Ana was born in Santarem, the bustling capital of the Ribatejo province in the center of Portugal's heartland on the Tejo River northeast of Lisbon. The city of half a million souls is also one of Portugal's most historic cities -- an ideal place to develop an appreciation for fado. "I've been singing fado since I was little, because grew up listening to it at home," she recalls of her early home life. "My parents sang well, and at family gatherings, we all would sing."

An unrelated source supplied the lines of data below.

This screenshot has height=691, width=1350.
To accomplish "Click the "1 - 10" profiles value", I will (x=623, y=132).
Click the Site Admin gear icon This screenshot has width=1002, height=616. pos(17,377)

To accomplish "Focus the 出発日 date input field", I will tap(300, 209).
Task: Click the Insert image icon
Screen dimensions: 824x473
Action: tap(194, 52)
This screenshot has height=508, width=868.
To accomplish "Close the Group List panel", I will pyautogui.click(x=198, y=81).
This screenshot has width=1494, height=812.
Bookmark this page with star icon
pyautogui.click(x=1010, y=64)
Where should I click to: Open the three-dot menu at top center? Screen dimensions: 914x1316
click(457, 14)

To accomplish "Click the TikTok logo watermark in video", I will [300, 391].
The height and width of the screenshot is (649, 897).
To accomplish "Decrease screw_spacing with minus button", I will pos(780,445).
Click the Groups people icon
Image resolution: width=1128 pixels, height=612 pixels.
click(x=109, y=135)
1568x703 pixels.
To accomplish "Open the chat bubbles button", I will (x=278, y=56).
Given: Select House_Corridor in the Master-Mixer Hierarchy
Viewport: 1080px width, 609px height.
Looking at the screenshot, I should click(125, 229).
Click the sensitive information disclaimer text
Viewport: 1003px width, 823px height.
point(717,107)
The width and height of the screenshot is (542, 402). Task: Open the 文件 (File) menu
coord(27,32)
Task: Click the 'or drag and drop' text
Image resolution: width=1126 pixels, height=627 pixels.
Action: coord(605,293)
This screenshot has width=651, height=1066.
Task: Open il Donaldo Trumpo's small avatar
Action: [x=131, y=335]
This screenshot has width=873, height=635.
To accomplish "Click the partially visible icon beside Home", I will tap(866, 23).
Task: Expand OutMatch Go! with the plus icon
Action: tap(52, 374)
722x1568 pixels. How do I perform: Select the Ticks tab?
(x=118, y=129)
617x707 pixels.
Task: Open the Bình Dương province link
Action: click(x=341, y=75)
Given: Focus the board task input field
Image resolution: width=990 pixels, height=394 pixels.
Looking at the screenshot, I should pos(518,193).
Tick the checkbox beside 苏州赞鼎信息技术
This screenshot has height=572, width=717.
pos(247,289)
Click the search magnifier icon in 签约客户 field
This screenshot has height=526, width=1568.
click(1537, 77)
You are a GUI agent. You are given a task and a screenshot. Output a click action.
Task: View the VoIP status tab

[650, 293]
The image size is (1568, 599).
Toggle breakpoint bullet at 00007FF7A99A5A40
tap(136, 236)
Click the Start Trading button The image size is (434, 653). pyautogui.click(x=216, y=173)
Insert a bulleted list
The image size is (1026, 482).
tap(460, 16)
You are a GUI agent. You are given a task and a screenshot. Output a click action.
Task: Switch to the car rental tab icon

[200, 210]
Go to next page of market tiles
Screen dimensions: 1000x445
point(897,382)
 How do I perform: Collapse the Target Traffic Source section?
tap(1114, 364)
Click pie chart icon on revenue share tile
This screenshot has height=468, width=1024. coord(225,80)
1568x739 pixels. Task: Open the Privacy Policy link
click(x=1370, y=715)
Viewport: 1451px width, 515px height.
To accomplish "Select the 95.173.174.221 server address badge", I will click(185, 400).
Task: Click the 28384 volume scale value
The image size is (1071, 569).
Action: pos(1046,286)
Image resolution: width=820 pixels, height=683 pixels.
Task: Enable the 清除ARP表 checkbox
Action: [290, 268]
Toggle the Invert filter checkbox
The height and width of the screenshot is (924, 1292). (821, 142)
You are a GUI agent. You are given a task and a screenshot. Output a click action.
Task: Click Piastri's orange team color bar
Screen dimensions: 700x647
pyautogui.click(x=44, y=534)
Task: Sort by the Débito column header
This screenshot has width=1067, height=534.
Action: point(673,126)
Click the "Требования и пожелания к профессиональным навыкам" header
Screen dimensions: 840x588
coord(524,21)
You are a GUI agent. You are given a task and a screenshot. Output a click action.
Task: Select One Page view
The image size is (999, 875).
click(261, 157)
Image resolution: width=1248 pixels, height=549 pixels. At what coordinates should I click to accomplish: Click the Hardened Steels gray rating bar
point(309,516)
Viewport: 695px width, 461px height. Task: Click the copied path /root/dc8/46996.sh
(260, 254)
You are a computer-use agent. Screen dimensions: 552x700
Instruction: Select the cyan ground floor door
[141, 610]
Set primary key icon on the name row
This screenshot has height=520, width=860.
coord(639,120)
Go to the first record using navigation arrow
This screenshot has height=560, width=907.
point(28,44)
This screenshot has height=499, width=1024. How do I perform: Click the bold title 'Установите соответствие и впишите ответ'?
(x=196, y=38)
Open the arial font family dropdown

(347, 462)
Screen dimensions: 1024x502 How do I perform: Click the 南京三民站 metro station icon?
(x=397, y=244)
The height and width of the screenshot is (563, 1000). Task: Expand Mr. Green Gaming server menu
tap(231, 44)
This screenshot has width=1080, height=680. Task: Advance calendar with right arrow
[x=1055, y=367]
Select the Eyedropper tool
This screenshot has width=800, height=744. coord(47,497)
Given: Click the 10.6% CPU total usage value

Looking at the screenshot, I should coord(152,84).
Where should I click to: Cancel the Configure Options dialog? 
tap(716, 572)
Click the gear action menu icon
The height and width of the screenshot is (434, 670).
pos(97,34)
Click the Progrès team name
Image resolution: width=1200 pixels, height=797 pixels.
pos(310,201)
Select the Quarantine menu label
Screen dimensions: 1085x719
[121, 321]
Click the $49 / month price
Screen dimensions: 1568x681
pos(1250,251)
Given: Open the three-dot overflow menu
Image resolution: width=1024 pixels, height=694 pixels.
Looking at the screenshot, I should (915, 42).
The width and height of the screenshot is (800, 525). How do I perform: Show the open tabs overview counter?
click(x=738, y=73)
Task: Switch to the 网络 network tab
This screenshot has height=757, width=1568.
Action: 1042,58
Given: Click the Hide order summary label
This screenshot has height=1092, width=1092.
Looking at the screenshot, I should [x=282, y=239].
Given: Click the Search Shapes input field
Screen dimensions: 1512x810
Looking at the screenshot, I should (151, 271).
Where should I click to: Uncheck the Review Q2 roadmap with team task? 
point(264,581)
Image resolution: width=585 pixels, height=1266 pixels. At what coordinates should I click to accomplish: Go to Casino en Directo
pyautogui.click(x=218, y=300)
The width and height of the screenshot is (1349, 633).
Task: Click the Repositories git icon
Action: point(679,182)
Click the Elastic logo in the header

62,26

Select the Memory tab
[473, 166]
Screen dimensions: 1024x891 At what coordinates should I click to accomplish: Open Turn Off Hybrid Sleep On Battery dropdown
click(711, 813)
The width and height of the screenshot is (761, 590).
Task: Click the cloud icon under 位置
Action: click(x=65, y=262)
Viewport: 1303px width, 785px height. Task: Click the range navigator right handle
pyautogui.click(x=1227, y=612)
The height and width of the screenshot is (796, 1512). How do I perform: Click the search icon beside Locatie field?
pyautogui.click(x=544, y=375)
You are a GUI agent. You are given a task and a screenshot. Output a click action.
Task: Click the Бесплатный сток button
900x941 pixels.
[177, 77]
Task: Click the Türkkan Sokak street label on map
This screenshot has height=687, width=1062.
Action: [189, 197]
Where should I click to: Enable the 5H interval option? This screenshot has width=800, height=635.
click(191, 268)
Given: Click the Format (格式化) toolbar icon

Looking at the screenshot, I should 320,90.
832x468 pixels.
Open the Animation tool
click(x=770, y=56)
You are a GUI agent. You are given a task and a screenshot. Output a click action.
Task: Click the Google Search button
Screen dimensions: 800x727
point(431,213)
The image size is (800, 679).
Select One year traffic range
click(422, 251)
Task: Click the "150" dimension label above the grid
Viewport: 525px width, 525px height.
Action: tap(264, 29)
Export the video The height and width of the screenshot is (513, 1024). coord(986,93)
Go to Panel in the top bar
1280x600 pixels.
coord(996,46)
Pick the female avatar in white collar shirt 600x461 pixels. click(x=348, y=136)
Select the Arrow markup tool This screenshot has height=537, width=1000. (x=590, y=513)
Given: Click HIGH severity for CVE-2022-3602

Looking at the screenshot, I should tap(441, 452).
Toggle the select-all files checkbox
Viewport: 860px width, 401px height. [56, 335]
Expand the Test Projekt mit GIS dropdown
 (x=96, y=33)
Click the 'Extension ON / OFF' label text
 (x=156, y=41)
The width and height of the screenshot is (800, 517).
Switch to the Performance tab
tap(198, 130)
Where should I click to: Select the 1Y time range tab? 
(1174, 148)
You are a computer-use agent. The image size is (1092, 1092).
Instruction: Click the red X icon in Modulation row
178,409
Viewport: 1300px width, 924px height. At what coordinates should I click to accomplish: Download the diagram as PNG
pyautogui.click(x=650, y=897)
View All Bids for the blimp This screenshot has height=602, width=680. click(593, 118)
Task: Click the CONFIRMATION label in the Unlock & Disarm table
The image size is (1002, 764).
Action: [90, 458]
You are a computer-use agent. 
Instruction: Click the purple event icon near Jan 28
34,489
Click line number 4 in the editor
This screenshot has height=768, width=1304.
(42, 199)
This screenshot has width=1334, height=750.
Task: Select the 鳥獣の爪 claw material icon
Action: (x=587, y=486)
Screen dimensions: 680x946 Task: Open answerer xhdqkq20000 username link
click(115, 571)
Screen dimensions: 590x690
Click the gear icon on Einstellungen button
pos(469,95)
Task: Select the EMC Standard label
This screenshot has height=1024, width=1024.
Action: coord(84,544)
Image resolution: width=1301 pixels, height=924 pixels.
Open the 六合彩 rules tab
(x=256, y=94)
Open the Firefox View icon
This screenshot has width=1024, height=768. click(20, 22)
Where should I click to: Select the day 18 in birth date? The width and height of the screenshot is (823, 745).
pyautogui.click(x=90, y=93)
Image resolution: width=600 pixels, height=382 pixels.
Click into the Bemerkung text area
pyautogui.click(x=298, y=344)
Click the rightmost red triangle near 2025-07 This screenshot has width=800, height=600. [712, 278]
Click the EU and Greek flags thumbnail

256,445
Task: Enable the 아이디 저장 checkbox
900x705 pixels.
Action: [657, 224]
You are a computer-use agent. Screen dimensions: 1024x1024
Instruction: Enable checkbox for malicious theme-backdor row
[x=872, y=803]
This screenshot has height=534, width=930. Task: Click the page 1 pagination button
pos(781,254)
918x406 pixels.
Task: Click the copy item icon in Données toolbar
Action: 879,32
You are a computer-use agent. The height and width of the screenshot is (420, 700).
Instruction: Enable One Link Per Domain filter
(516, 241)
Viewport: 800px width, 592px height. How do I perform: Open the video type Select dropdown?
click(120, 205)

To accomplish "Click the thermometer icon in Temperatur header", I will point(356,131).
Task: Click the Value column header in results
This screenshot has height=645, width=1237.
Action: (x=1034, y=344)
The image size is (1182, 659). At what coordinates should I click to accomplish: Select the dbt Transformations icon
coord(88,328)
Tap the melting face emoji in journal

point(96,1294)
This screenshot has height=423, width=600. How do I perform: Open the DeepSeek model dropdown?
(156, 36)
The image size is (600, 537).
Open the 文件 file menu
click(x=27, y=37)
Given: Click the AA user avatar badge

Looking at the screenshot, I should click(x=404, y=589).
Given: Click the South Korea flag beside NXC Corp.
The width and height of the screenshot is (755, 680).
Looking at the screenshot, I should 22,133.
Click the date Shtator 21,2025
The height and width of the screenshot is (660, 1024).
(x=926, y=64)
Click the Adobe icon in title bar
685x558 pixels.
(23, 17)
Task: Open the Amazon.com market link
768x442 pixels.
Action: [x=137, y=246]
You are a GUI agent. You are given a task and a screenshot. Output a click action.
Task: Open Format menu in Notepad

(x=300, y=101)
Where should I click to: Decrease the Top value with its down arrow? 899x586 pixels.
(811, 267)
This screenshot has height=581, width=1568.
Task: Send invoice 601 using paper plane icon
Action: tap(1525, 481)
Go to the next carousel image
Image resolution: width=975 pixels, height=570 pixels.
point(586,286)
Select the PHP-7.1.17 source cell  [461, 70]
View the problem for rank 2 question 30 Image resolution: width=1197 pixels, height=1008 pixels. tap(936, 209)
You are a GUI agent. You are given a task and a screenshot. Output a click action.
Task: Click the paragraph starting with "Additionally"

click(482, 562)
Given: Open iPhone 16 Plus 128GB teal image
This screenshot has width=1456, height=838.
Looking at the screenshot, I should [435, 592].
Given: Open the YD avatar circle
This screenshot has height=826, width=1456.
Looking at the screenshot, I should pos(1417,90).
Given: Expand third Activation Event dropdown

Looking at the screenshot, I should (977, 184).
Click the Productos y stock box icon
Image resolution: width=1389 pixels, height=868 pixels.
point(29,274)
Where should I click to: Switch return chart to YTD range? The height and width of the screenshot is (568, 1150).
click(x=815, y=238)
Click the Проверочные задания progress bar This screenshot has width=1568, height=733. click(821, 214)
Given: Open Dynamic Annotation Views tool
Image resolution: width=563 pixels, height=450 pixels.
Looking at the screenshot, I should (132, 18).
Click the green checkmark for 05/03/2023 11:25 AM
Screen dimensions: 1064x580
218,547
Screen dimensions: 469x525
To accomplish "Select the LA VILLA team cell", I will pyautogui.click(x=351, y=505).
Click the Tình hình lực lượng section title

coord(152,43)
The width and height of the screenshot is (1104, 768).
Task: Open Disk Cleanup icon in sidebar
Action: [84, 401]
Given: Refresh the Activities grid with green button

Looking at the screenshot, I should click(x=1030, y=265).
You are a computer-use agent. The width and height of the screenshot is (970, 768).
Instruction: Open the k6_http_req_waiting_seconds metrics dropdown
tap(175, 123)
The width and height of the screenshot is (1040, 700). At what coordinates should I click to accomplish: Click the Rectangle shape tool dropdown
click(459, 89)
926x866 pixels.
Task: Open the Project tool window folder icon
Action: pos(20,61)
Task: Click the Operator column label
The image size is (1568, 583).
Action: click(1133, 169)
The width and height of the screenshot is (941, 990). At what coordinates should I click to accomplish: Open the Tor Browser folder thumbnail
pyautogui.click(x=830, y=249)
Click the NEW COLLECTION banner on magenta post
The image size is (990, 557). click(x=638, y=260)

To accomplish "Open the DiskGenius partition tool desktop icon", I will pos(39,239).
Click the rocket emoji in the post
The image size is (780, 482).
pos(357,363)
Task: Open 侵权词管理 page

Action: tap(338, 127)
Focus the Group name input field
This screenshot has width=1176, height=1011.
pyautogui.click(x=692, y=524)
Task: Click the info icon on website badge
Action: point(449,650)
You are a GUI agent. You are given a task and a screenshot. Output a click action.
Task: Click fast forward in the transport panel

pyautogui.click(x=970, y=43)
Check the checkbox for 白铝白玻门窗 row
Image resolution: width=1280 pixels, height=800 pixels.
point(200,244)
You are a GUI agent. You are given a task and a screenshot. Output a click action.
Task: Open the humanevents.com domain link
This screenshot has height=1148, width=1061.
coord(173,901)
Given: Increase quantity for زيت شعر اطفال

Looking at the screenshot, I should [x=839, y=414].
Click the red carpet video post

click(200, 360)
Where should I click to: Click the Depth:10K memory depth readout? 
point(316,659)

Like young people everywhere, she soon developed an appreciation for other styles of music. The lure of singing fado, however, never waned. In her late teens, while sing pop and rock music with a local band, Ana always included at least one fado in each performance. Then, one night on a whim, about five years ago, she and some friends went to one of Lisbon's storied fado houses -- small performance venues where singers, guitarists and aficionados gather to worship the affecting style that's become Portugal's most important music export.

At the urging of her companions, she sang. "People liked me," she recalls of her first foray into a venerated bastion of the fado culture. Later that year, at a Christmas party that was attended by a lot of fadistas (fado singers) and guitarists, she sang again and, as fate would have it, noted fado vocalist Maria de Fe was in the audience and was duly impressed. "She asked me to sing at her fado house," Ana recalls of the fortuitous moment that launched her career.

"My life changed when I began going to the fado houses," Ana states today. "There's no microphone -- it's very intimate. New singers learn through a kind of apprenticeship, learning the intricacies of the style from the older, more established singers."